Another distinguishing act happened soon after our arrival home.
Our parents introduced us to their many friends and neighbors. Our next-door neighbor was a Cuban-born couple who called Frankfort their newfound home. Lester and Stella Vega owned the local cigar factory where hand-rolled cigars were manufactured. Lester’s grandfather taught him the family business. He also taught Lester to offer people words of blessing, and that is exactly what Lester did when he met Kurt and me.
Lester took Kurt in his left arm and me in his right. He looked at Kurt and said, “Kurt, you will be a fighter; always fighting for yourself and others.”
He then looked at me and said, “Kevin, you are a lover; you will share and show love to all you meet.” From that day forward, I have not stopped loving all.
One day in elementary school, I had just finished kissing Jackie under the “kissing tree” in the schoolyard. I returned from recess and then shared with a dear buddy of mine, Malcolm, how exciting it was, and then I said to Malcolm, “I love you, too.” At that time, social norms and fear collided. He said, “Oh, you can’t tell another boy that you love him. That’s wrong.” Deep down in my heart and soul, I knew I did not agree. At that moment, my internal conflict began.

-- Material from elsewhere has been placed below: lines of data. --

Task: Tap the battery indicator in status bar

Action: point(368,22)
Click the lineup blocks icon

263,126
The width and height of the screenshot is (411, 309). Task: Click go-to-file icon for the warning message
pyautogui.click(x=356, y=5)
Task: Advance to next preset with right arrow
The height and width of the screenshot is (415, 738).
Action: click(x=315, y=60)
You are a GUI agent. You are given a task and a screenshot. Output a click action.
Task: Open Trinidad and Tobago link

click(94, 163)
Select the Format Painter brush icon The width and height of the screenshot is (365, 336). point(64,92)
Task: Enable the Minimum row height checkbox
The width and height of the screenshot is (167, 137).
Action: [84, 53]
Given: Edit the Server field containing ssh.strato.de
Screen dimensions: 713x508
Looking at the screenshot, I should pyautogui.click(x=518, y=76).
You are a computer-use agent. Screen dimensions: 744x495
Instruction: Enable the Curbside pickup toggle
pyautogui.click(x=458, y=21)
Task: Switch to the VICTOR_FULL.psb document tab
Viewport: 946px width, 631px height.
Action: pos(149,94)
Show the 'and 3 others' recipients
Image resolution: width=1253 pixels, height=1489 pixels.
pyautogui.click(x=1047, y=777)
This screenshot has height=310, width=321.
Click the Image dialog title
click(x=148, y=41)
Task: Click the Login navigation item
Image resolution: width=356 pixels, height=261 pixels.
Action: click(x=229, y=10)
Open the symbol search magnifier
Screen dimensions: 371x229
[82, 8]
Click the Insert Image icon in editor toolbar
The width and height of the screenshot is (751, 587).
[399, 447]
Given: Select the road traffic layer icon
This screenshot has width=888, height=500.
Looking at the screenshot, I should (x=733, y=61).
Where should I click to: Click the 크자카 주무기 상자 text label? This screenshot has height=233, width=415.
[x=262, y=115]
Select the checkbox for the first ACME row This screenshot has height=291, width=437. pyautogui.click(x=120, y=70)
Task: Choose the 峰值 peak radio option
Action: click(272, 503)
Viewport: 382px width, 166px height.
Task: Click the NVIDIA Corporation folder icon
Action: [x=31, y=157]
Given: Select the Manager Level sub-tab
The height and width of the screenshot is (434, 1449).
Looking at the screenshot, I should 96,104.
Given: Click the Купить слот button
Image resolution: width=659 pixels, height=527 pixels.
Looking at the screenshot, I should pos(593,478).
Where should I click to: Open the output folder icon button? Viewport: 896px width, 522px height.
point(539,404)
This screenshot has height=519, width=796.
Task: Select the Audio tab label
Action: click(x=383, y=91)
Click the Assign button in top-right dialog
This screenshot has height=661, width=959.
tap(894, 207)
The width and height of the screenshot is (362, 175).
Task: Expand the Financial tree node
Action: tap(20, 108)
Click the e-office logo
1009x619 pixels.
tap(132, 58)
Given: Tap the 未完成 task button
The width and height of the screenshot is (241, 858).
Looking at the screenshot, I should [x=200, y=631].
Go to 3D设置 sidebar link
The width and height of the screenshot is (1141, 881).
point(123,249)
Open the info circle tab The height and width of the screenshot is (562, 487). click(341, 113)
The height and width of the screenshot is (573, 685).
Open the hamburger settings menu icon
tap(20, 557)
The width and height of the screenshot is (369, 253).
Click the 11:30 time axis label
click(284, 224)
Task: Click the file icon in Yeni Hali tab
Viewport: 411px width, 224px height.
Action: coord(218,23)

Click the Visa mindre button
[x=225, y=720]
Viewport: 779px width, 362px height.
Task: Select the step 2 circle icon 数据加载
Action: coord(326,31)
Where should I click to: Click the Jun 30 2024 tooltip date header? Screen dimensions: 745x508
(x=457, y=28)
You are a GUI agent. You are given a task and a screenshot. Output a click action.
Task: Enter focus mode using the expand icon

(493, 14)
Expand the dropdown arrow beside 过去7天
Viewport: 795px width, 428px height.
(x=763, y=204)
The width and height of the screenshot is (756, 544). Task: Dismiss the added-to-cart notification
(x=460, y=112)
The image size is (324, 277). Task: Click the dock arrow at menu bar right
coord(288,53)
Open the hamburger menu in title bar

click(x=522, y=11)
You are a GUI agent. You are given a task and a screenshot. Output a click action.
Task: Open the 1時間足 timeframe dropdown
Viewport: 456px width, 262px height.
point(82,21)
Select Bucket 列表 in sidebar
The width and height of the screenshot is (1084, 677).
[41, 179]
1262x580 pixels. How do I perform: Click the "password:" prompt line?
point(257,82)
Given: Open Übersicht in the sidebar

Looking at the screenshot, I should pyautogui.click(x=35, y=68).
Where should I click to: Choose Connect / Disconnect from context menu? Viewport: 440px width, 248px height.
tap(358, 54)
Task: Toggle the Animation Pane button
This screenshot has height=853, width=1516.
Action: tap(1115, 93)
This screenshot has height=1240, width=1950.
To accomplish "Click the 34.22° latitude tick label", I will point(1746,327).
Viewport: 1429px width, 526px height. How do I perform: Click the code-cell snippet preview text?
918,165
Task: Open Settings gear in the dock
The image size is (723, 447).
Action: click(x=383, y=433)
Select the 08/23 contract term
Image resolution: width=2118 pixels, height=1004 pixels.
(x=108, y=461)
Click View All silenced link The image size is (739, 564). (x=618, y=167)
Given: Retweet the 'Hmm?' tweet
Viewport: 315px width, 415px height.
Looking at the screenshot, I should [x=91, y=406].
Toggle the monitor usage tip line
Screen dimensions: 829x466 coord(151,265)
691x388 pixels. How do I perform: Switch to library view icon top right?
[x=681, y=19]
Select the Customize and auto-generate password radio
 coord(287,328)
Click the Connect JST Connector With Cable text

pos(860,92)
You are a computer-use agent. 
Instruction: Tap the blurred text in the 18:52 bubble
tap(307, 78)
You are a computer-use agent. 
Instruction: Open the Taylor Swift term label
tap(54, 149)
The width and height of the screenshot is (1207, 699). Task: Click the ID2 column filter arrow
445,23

My journey of reconciling this conflict included being a child reared in The United Methodist Church and the witness of my youth leaders. They and the church loved me no matter what. I also felt God would love me the same way.
That “no matter what” of God’s love and grace is the foundation of my theological understanding and how we are to love others. I think of Matthew 22:37, which reads: “Jesus replied: ‘Love the Lord your God with all your heart and with all your soul and with all your mind.’ This is the first and greatest commandment. And the second is like it: ‘Love your neighbor as yourself.'”
Loving God and loving others are core to my theology and ministry.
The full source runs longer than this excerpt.